Following the proposals to lower payday loan costs out today from the Competition and Markets Authority (CMA), the Ombudsman has confirmed it starts roughly 70 cases a month against payday lenders.

The Ombudsman said it had taken on 613 new cases in eight months from consumers following complaints this year, or a rise of 20% year-on-year.

The financial watchdog said it consistently found in consumer’s favour in roughly two-thirds of cases, according to its insight report.

It called the treatment of vulnerable customers ‘alarming’, pointing to a variety of problems including lender unwillingness to accept suitable repayment plans, poor administration, damage to credit records and even fraud attempts.

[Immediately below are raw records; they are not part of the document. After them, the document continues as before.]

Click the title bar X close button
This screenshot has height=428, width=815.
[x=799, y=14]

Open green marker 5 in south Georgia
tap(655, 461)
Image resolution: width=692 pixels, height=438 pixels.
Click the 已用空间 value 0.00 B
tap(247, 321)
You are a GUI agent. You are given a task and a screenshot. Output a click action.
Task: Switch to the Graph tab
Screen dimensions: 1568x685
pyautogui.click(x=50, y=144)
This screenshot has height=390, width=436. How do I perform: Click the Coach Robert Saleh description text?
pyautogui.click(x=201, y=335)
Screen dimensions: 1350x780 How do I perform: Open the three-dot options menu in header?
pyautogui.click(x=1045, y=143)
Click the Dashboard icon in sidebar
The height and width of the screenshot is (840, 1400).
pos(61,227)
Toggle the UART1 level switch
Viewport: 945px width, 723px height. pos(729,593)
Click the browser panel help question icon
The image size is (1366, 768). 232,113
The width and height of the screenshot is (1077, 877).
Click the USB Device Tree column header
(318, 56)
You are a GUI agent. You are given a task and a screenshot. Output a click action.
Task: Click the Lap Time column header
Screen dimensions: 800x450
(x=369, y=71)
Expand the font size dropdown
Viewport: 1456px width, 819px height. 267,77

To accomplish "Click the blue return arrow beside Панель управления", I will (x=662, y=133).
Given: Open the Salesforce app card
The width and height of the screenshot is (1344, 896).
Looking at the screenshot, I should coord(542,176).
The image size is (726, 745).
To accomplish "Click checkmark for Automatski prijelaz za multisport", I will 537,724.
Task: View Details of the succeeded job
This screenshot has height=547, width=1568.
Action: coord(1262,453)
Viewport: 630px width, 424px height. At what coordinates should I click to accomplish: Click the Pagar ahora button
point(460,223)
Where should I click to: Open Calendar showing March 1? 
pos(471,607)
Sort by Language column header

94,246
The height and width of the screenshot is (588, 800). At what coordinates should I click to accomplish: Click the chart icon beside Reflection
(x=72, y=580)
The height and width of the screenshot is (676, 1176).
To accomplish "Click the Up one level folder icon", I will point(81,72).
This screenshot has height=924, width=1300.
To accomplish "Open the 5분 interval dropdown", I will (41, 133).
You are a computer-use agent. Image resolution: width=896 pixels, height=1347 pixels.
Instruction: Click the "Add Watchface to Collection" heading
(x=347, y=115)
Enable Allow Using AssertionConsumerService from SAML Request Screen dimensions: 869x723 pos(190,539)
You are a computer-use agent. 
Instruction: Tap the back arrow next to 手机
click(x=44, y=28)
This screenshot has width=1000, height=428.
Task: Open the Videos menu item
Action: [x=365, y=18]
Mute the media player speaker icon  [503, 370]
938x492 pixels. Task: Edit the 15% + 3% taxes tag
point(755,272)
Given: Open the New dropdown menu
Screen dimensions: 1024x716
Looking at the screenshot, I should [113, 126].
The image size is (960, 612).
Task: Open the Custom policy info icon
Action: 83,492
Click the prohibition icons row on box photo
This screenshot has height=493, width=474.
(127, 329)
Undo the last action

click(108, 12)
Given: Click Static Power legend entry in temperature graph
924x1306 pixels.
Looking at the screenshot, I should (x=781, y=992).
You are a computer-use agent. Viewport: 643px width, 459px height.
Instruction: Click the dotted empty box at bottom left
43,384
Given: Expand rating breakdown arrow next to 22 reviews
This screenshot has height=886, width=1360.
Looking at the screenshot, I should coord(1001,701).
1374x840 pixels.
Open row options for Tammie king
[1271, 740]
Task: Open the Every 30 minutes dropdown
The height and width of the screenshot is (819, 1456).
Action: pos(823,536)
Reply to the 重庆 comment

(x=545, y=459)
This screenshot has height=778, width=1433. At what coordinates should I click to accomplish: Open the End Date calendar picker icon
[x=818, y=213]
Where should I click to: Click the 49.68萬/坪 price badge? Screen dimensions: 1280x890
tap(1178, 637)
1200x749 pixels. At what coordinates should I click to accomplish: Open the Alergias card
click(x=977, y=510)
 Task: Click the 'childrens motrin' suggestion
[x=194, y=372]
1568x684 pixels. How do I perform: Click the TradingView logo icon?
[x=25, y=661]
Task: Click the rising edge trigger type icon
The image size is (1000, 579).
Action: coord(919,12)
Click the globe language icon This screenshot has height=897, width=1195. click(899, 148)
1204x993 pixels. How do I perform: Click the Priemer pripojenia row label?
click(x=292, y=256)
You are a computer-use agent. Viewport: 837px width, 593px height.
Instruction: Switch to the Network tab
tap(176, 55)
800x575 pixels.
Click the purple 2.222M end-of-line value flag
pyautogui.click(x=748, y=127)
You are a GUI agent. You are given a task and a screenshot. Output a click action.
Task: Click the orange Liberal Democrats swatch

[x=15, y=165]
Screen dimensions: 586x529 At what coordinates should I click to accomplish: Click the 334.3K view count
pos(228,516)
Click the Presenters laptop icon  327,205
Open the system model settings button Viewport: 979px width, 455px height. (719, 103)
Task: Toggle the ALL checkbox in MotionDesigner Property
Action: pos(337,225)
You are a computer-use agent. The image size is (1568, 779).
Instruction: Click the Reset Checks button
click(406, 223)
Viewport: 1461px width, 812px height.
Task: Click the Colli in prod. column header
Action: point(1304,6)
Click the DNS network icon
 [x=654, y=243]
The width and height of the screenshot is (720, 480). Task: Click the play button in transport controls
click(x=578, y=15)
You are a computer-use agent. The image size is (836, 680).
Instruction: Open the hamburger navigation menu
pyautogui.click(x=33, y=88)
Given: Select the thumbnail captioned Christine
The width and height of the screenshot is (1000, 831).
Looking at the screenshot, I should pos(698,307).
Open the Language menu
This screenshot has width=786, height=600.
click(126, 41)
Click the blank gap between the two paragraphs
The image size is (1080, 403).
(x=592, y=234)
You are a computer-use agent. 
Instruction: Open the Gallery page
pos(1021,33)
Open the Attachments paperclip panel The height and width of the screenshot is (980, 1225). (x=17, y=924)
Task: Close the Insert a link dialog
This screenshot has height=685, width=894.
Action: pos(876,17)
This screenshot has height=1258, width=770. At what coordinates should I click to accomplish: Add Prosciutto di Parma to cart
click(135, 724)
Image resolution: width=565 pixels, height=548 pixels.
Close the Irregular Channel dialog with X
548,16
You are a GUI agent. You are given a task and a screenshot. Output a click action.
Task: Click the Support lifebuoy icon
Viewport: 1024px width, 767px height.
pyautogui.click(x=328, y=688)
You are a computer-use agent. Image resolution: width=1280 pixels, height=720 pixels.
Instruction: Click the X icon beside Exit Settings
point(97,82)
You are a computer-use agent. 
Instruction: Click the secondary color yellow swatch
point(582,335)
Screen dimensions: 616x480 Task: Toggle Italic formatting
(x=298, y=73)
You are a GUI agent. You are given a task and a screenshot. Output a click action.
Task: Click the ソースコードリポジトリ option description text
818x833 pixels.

Meanwhile, following the FCA’s proposals to price cap payday loans in July, a CMA consultation out today includes proposals to establish a high quality price comparison tool for the payday lending sector to produce quick and accurate product quotes.

The CMA said this would help establish new lenders and challenge existing suppliers by offering better deals for borrowers.

Lead generation websites also come under scrutiny and may be expected to explain their role as customer generators because many borrowers mistake these companies for lenders, it said.

Other CMA proposals intended to increase competition in this market include measures to help borrowers shop around without damaging credit records, data-sharing and fee charging summaries for each customer.

The consultation ends on 30 October and the CMA plans to report on findings by the end of the year.

Simon Polito, chair of the Payday Lending Investigation Group said: “Greater price competition will make a real difference to the 1.8m payday customers in the UK. At the moment there is little transparency on the cost of loans and partly as a result, borrowers don’t generally shop around and competition on price is weak.”